The Other Top Prospect
Texas Rangers' $15 million gamble on Cuban defector Leonys Martin should pay off
If you were talking about young Texas Rangers prospects before spring training began, you were talking about infielder Jurickson Profar, considered the game’s top prospect. But his lukewarm spring makes it uncertain if he’ll make the opening-day roster.
The same cannot be said for Leonys Martin, the young outfielder who is giving manager Ron Washington every reason to make him the opening-day center fielder. There wasn’t a lot of chatter about Martin entering camp, but he’s hitting well over .300 and showing enough range in center field to make you feel a little better about the fact that the Rangers didn’t pursue a center fielder this offseason to replace Josh Hamilton.
Now Martin won’t make you forget about Hamilton’s power, but his story is just as unique.
Outfield Leonys Martin won’t make you forget about Josh Hamilton’s power, but his story is just as unique.
Martin was born in Cuba. He grew up and played baseball for his dad. Before he was 18, he turned professional and reportedly earned $40 a week. Martin traveled the world on Cuba’s dime, playing in junior baseball events and even the 2009 World Baseball Classic.
But while in Taiwan for the 2010 World University Baseball Classic, Martin disappeared. He surfaced in Tokyo, then Mexico, as he pulled his own Cold War-era coup and defected from Cuba.
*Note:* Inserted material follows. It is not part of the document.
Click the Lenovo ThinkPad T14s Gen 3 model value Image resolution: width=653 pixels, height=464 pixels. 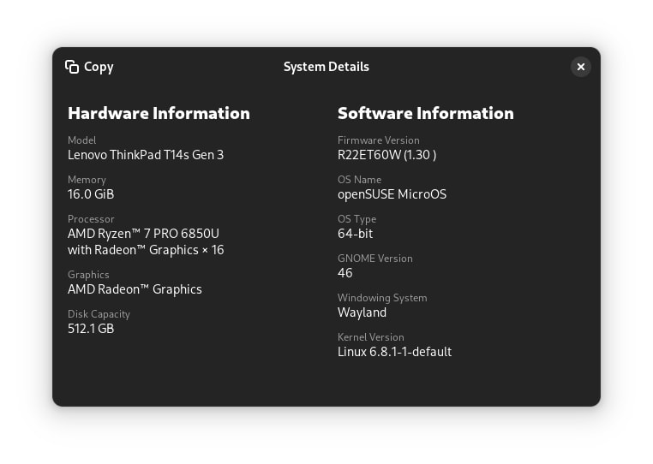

Whether tired of the pay or simply looking for a bigger challenge, Martin became a free agent and signed with Texas for five years and $15.5 million. That included a $5 million signing bonus. I did the math. It would have taken Martin a little less than 2,500 years to make $5 million in Cuba.
When you think about it, Martin’s contract was a significant investment for the Rangers, who have invested heavily in the bidding war that is Latin American baseball. Martin’s singing bonus dwarfed that of Profar, who at age 16 only cost the Rangers $1.55 million in bonus money.
The rules are different there. There is no amateur draft. It’s the Wild West and the biggest roll of cash usually wins.
The Rangers clothed Martin in a large contract, put him on their 40-man roster immediately and sent him to the minor leagues to work on hitting and baserunning. By last season, his second in the organization, he was hitting better than .300 in Triple A Round Rock. Martin has had a couple of “cups of coffee” with the big club, just 32 games in about two seasons.
Martin may exist in a platoon with Craig Gentry this season (and, to be fair, Gentry had a great season in 2012 and deserves a shot at playing time), but it is clear Martin is the future at the position.
He’s more of the prototypical center fielder. He’s patient at the plate, he hits line drives and he runs the bases well. His speed will come in handy in the expansive center field at Rangers Ballpark, where the odd corners and varying distances require speed and quick thinking.
Hamilton had both, but he has much more power than Martin. He wasn’t the prototypical center fielder, but Hamilton was so freakishly athletic he could pull it off.
Martin won’t hit many home runs. But he can sit at the bottom of the order and become a second leadoff hitter of sorts for players like Ian Kinsler, Elvis Andrus and Adrian Beltre when they come back around in the order.
Perhaps, one day, he can finally alleviate Kinsler of his leadoff duties and provide the Rangers with a speedy 1-2 punch up top with Andrus.
Martin still has to make the team first, but unless his pesky hamstring persists, he’ll be in Houston and Arlington that first week in April doing something that most of us thought Profar would be doing to start this season – playing in the bigs.